Sınırların kesinleştiği, kentin bölümlere ayrıldığı, çöküşün geldiği son noktadır. Artık rastlaşmalara olanak yoktur. Sosyal yaşam ve günlük rutinler tamamen değişmiş ve sınırlandırılmıştır. Bölümler birbirinden cam duvarlarla ayrıdır görsel ilişki olmasına rağmen aralarında geçiş yoktur. Çokluk kaybolmuş, tektipleşme başlamıştır. Her bölüm kendi içerisinde kendine benzer ilişkiler ve katmanları barındırmaktadır. Günümüzde İstanbul’da gözlemlenen yatay, sınırları olmayan, ilişki kurabilen katmanlar, var olanın tam aksine sınırlayıcı dikey katmanlara dönüşmüştür. Videoda çokluğun bittiği ve benzerliklerin bir arada olmadı tektip insanları çakıştırarak anlatılmak istenmektedir.

Süreç içerisinde geçmişten geleceğe; heterotopya başlar, çöker ve monotonlaşır. Ama zaman artık döngüseldir ve sistem kendini devamlı yeniden onararak tekrar eder. Ayrılan bölümlerde türümüz yaşamaya devam ettiği sürece katmanlar ve üretilen yapay katmanlar yeniden var olacaktır.

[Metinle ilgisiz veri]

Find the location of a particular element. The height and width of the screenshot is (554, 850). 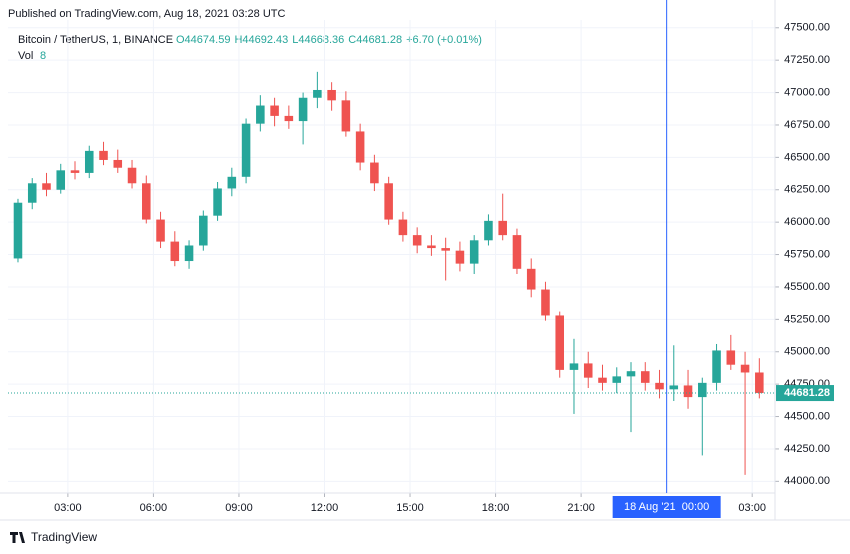

y-tick-label: 46750.00 is located at coordinates (807, 125).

Böylece monotonlaşan her bölüm kendi içerisinde yeni heterotopyalar yaratacaktır. Çokluk kaçınılmazdır. Türümüz sonsuz tasarım katmanları arasında dururken, zamanla mevcut katmanları yok etmeye çalışsa bile katmanlardan biri olmayı sürdürecek, çoklu sistemin bir parçası olmaya devam edecektir.